Aber es gibt auch herbstliche Gedanken. Motto: Wenn die Traurigkeit kommt. Und es gibt kühle Geschichten über weiße Winterwelten, mit einem Exkurs über den Sinn des Schlittenfahrens.

Was diese Geschichten so lesenswert macht, ist der besondere Blick eines Philosophen, der sein eigenes Leben denkend begleitet, immer um Haltung bemüht. Der herzhaft lachen kann über die Welt und nicht zuletzt über sich selbst. Der aber auch bitterlich weinen kann - und der über Dinge ins Staunen gerät, die der Normalbürger gern übersieht.

Das Buch ist jedem zu empfehlen, dem die Lebenskunst am Herzen liegt und der gewillt ist, die Kunst der Balance zu üben. Und erst mal drüber nachzudenken – gemeinsam mit dem Autor, der hat in dieser Kunst offensichtlich schon gute Fortschritte gemacht.

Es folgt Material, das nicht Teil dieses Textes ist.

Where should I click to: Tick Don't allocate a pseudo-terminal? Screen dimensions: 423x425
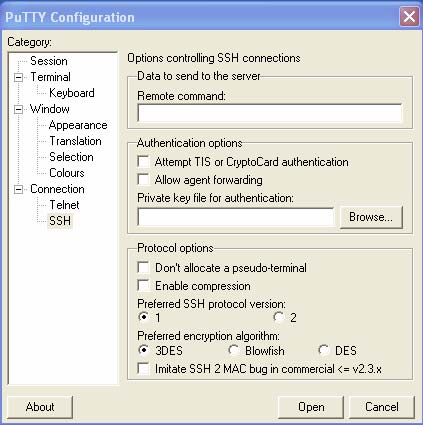tap(144, 267)
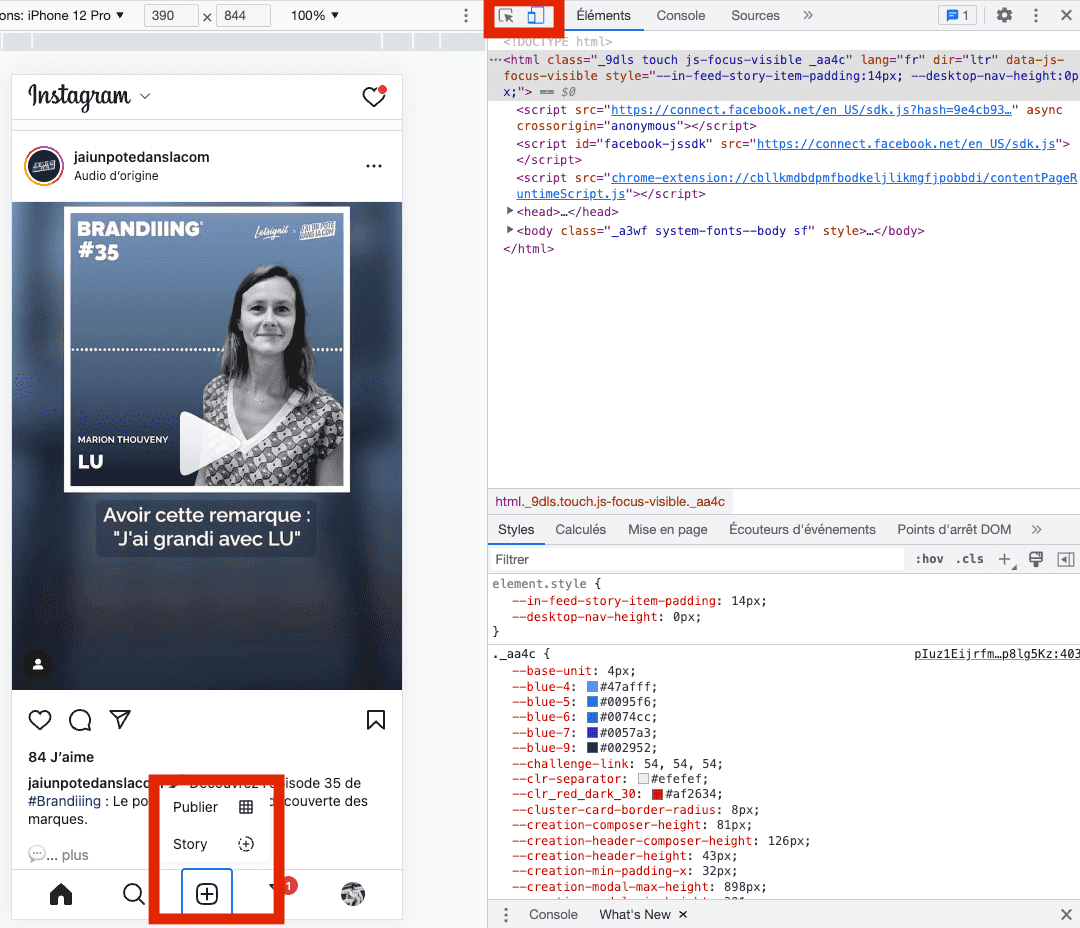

Das sind Geschichten für Zwischendurch, eine reicht etwa für eine Tasse Latte Macchiato oder auch für ein kühles Bier. Das Buch macht sich gut als Geschenk. Es ist klein aber fein und auch schön gestaltet. Ein meerblauer Einband, vorn drauf die Miniatur eines Gemäldes von Rene Magritte, diesem Meister des Surrealen: Da schwebt ein riesiger Stein, so ein Art Findling, in Gesellschaft einer weißen Wolke über einem Ozean. Eigentlich müsste dieser fette Brocken von Stein längst runter gekracht sein, aber offensichtlich übt auch er sich in der Kunst der Balance.

Wilhelm Schmid: Die Kunst der Balance. 100 Facetten der Lebenskunst.
Insel Verlag Frankfurt am Main und Leipzig 2005.